YEREVAN - President Nicolas Sarkozy warned Turkey on Friday that it might soon become illegal in France to deny that the mass killing of Armenians in the Ottoman Empire in 1915 was genocide.

Sarkozy, in Armenia, his first stop on a visit to the Caucasus, called on Turkey to make a "gesture of reconciliation" and recognize the killings as genocide.

If it does not, he said, France "will consider it must go further to amend its legislation to penalise this denial".

Sarkozy warned the measures could be adopted in "a very brief" timeframe but said the comments were not an ultimatum.

The challenge by the president of France — which opposes Turkey’s bid to join the European Union — drew an angry rebuttal from Ankara on Friday.

Turkey’s Foreign Minister said France should confront its colonial past before giving lessons to others. The French "do not have the right to teach Turkey a history lesson or call for Turkey to face its history," Ahmet Davutoglu told a news conference.

Armenia, backed by many historians and world parliaments, says some 1.5 million Armenians died during the upheaval that accompanied World War I, and calls it genocide.

Ankara rejects the term genocide and says large numbers of both Christian Armenians and Muslim Turks were killed.

Sarkozy courted some 500,000 Armenian diaspora votes in France and angered Turkey before his election in 2007 by backing legislation that would prosecute those who denied the deaths were genocide. The measure was rejected by the French lower house of parliament.

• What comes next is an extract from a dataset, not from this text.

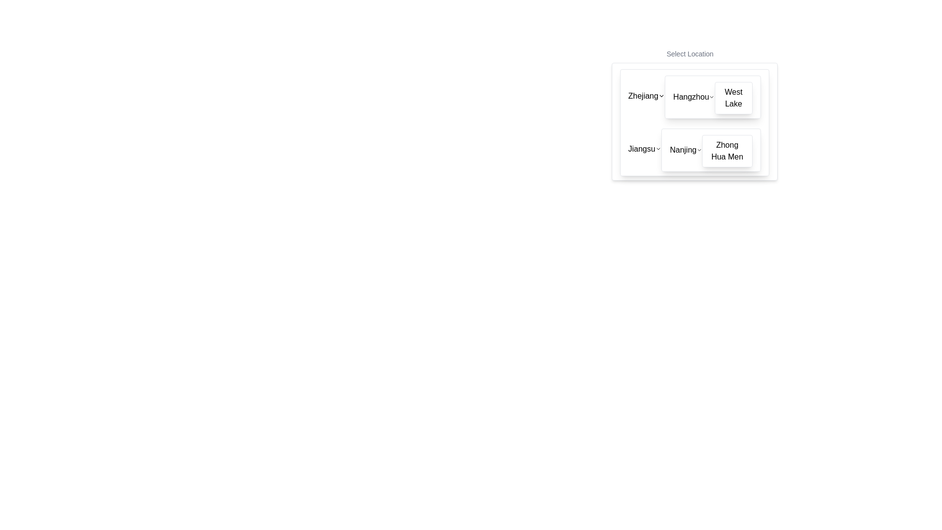 The image size is (942, 530). What do you see at coordinates (733, 98) in the screenshot?
I see `the 'West Lake' option, which is represented as a Text element within an interactive button-like component located at the top-right corner of a two-by-two grid layout, adjacent to 'Hangzhou'` at bounding box center [733, 98].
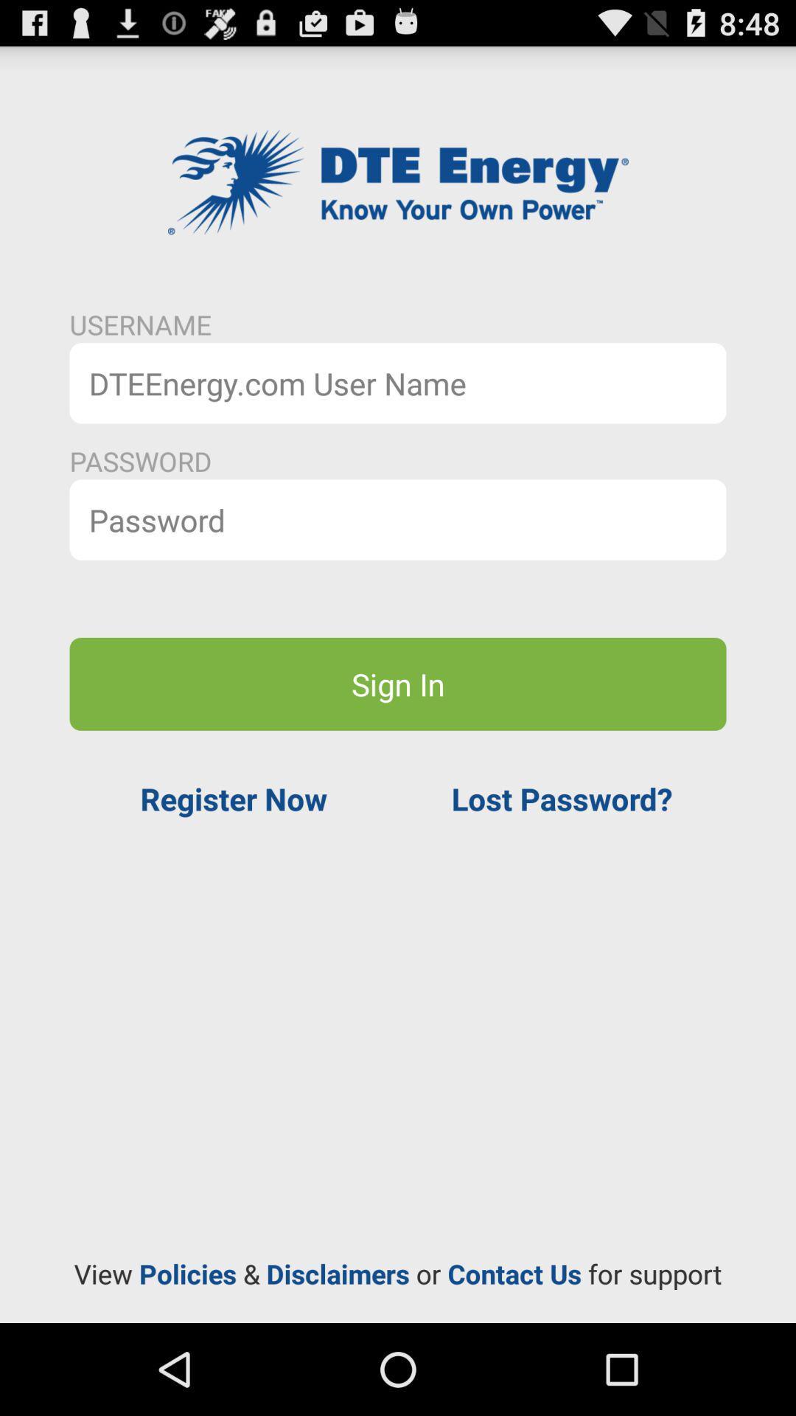  What do you see at coordinates (233, 798) in the screenshot?
I see `the register now` at bounding box center [233, 798].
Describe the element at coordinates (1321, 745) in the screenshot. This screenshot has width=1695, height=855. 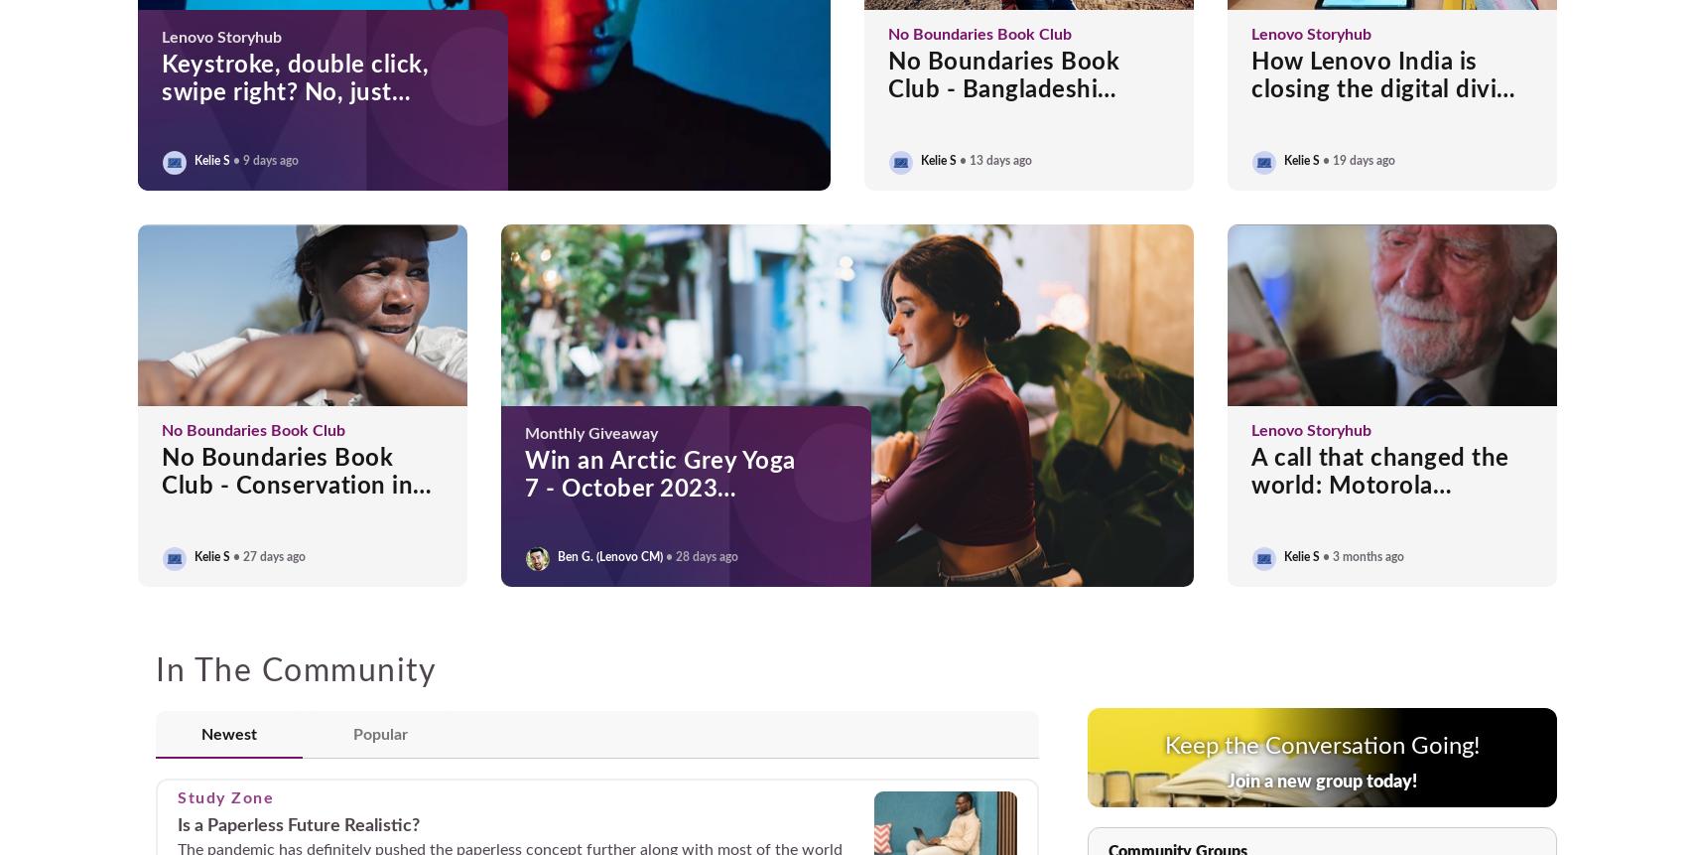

Sarkozy was also to visit energy-producing Azerbaijan and Georgia, a transit nation for Caspian Sea oil and gas headed for Europe, during his trip to the ex-Soviet states of the Caucasus.

He urged Armenia and Azerbaijan to resolve their dispute over Nagorno-Karabakh, a mainly Armenian-populated enclave in Azerbaijan, which led to war in the 1990s.

Armenian-backed separatists wrested Nagorno-Karabakh from Azeri control after the Soviet Union collapsed, in a conflict that killed 30,000 people and drove 1 million from their homes.

France, Russia and the United States have led years of international efforts to mediate a peace deal after a 1994 ceasefire.

Two Azeri soldiers and an Armenian were killed in a skirmish on the ceasefire line on Wednesday.

The conflict prompted Turkey to close its border with Armenia in 1993 in solidarity with Muslim ally Azerbaijan and its refusal to term the Ottoman Empire killings genocide is now the main obstacle to renewing diplomatic relations.

"The time has come to take the risk of peace," Sarkozy said at a meeting with Armenian President Serzh Sarksyan.

"Armenians, Azeris and Turks: You must choose this path. There is no other, it is the path of peace," he said.

Sarkozy’s brief stop in Georgia later on Friday was expected to evoke memories of his role mediating a ceasefire that ended its five-day war with Russia in 2008.